> **Task details**
Return the data verbatim, without pictures.

> **Input**
::::::::::

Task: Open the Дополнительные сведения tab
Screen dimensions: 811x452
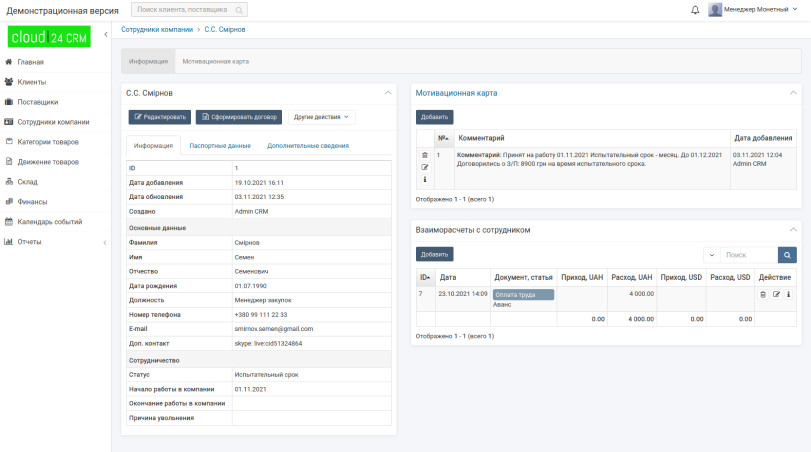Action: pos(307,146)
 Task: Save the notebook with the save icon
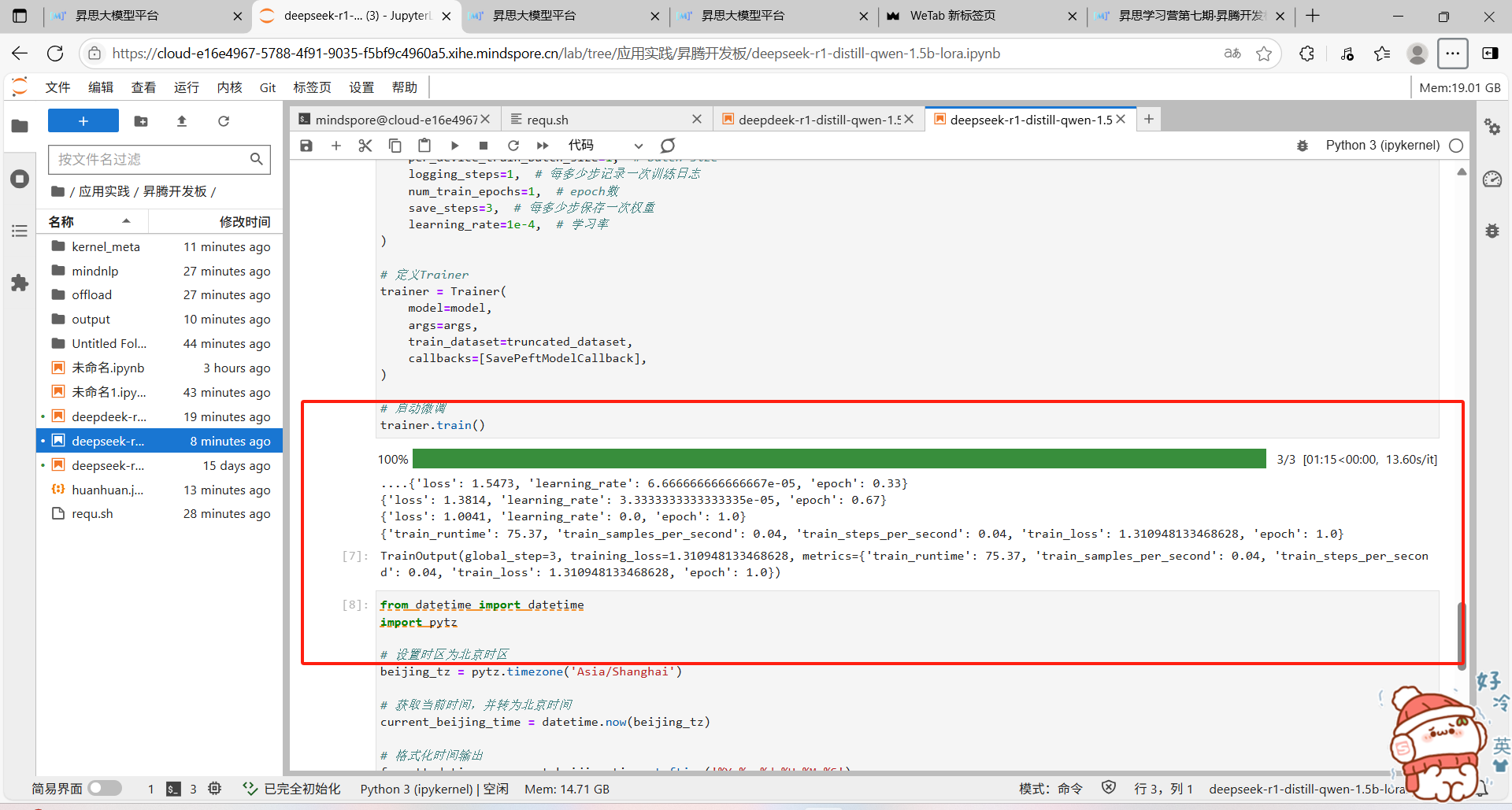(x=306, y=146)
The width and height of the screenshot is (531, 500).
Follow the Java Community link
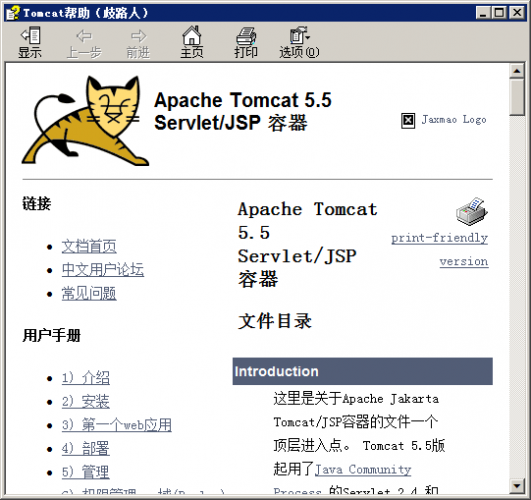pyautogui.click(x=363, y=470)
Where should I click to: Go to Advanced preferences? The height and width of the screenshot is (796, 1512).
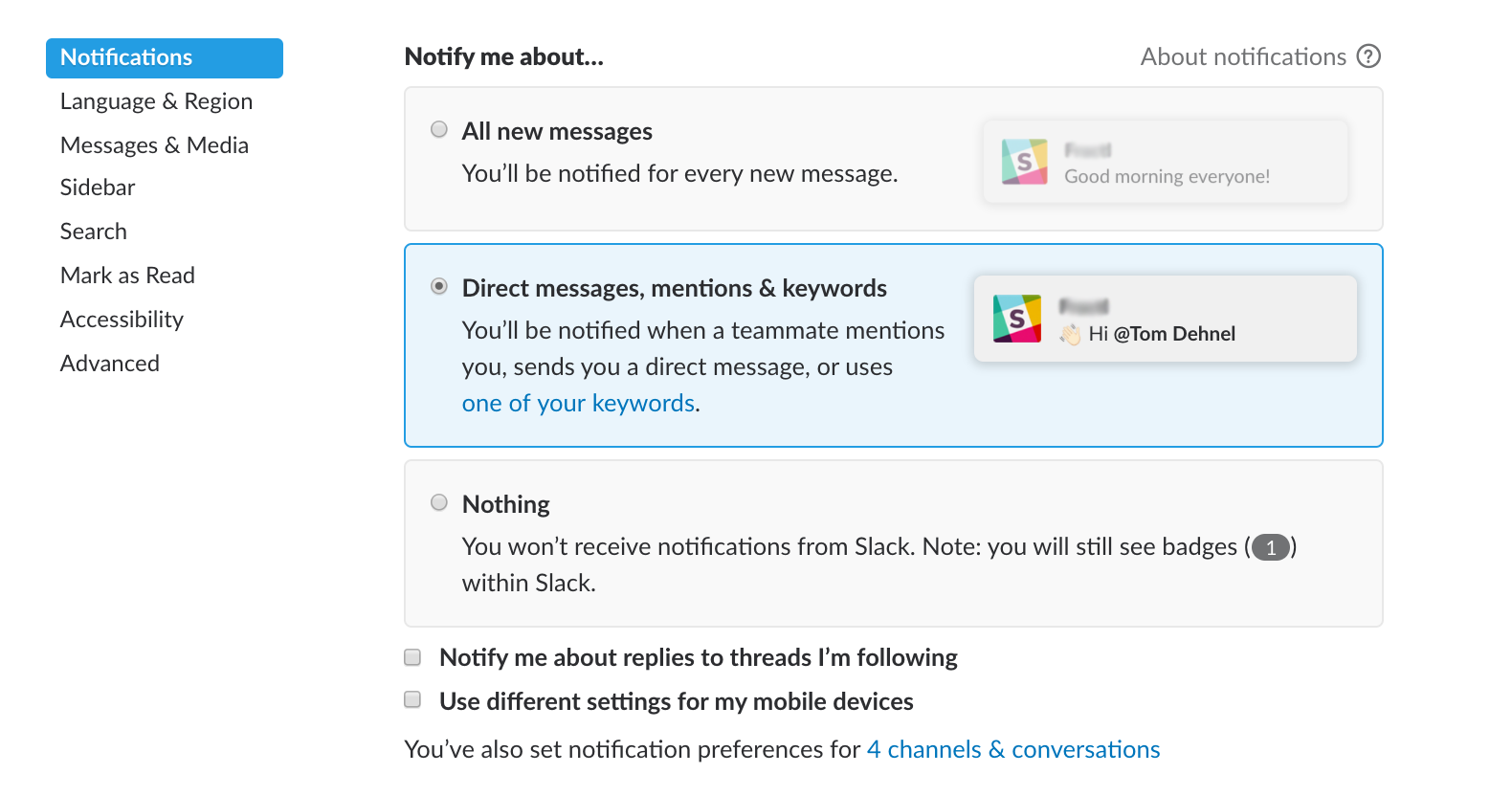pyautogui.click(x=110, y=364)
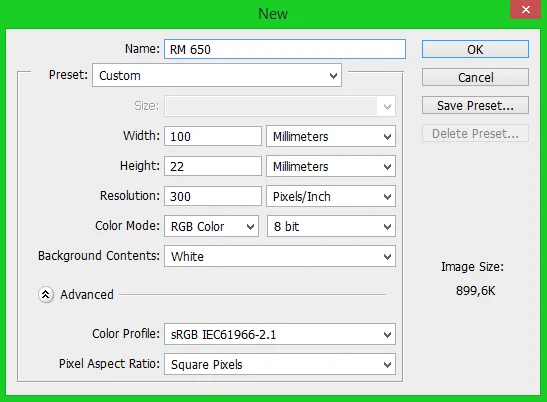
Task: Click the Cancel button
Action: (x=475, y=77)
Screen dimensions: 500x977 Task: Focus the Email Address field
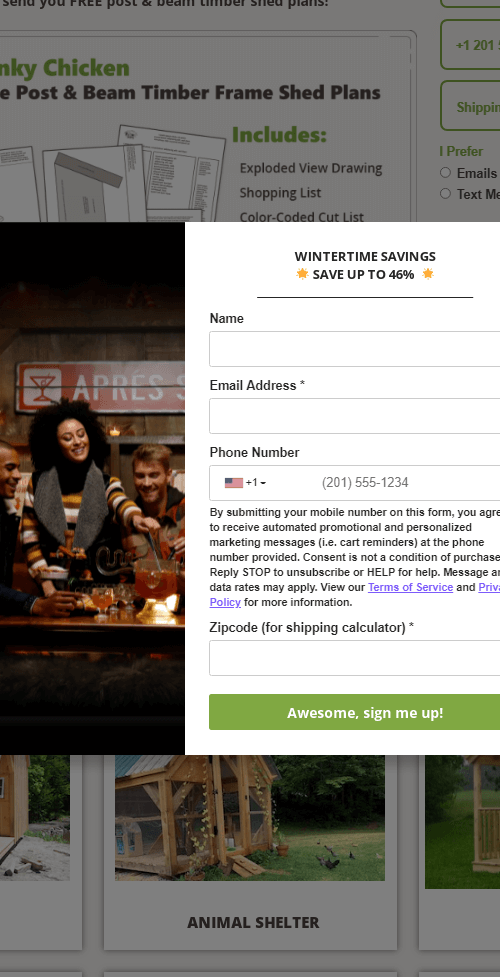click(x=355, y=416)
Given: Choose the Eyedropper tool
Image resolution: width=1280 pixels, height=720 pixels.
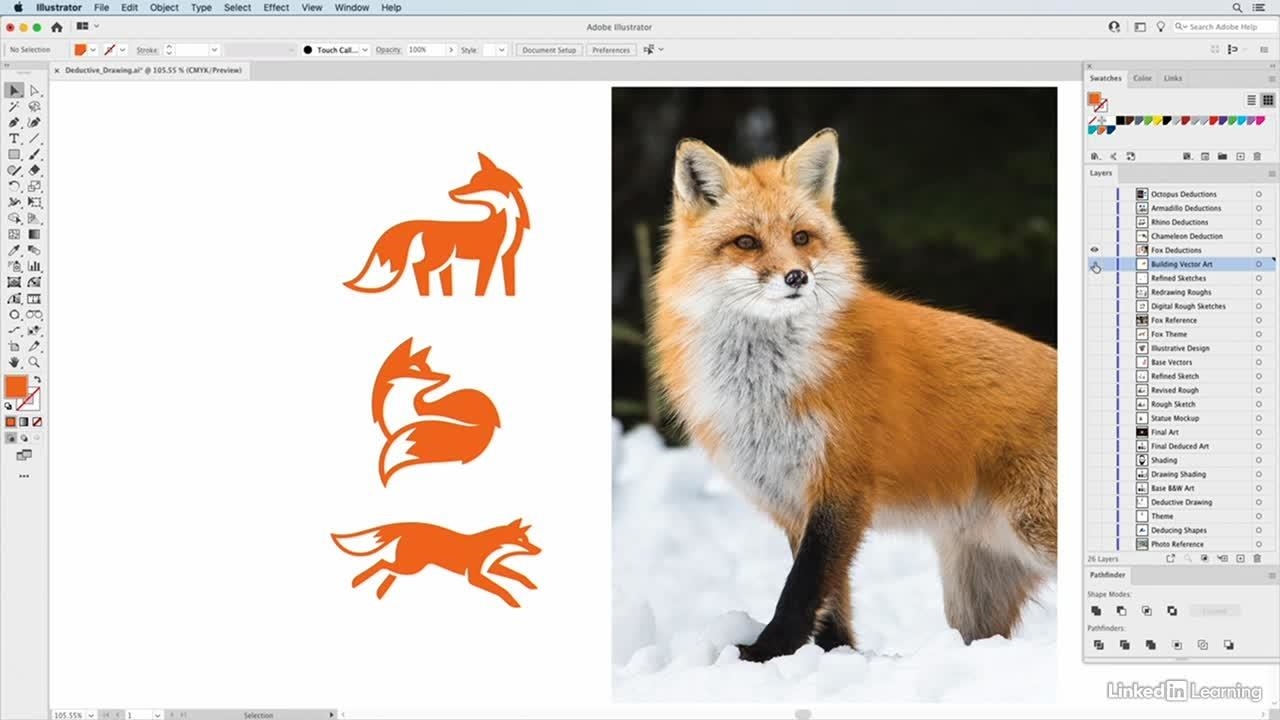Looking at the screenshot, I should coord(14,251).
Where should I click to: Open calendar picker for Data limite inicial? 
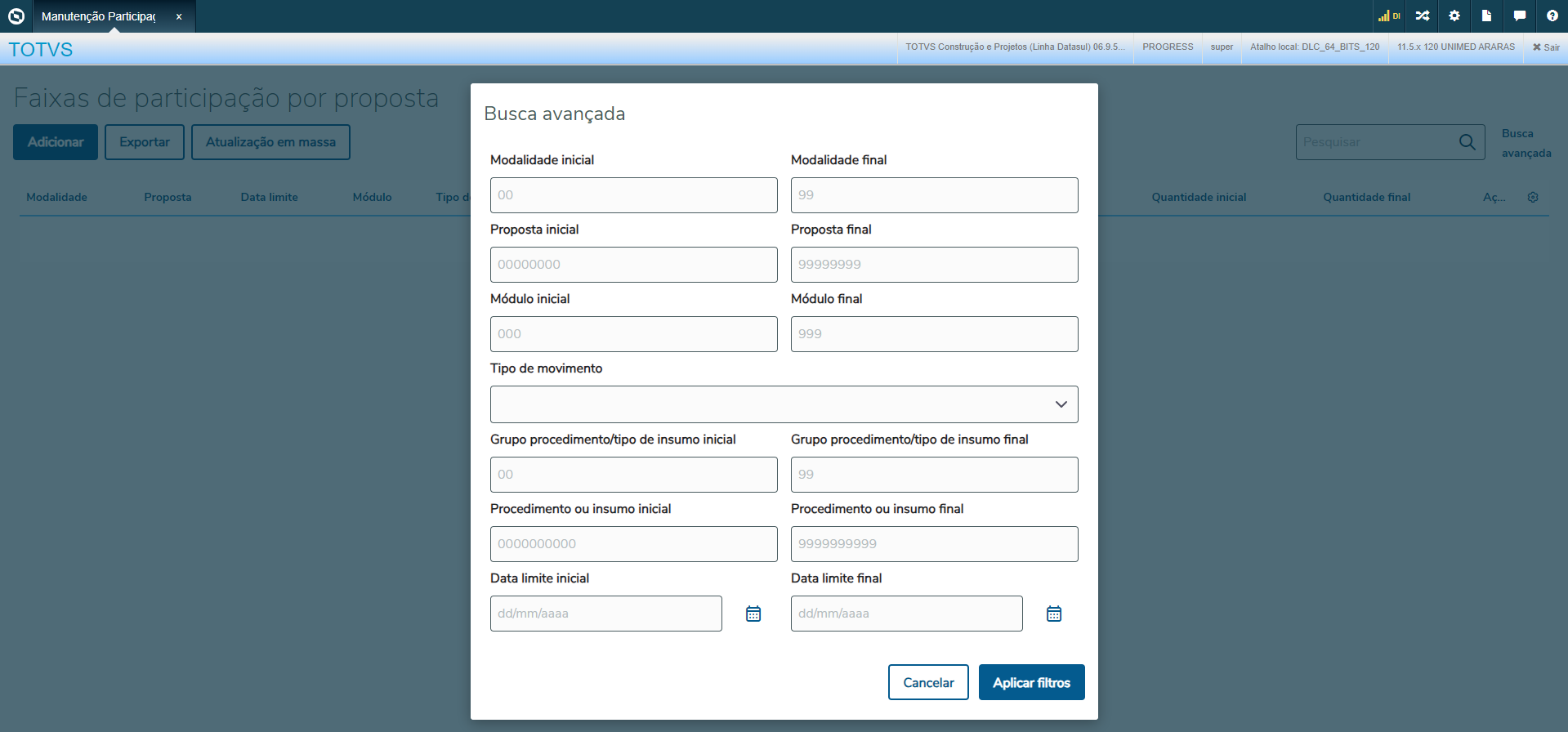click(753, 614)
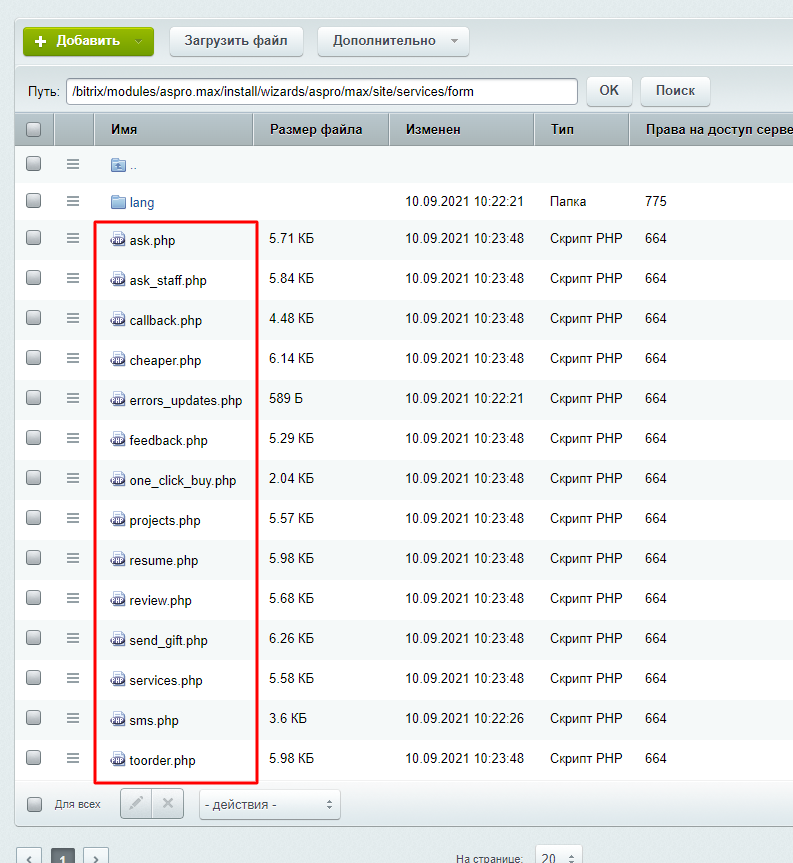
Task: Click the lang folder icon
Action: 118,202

::::::::::

> **Response to this exercise**
Task: Open the Дополнительные сведения tab
Screen dimensions: 811x452
Action: pos(307,146)
 Task: Save the notebook with the save icon
(x=306, y=146)
The width and height of the screenshot is (531, 500).
Follow the Java Community link
pyautogui.click(x=363, y=470)
Where should I click to: Go to Advanced preferences? The height and width of the screenshot is (796, 1512).
pyautogui.click(x=110, y=364)
Task: Click the Cancel button
Action: (x=475, y=77)
Screen dimensions: 500x977 Task: Focus the Email Address field
click(x=355, y=416)
Given: Choose the Eyedropper tool
Image resolution: width=1280 pixels, height=720 pixels.
Looking at the screenshot, I should coord(14,251).
Where should I click to: Open calendar picker for Data limite inicial? 
click(753, 614)
Task: Click the lang folder icon
Action: 118,202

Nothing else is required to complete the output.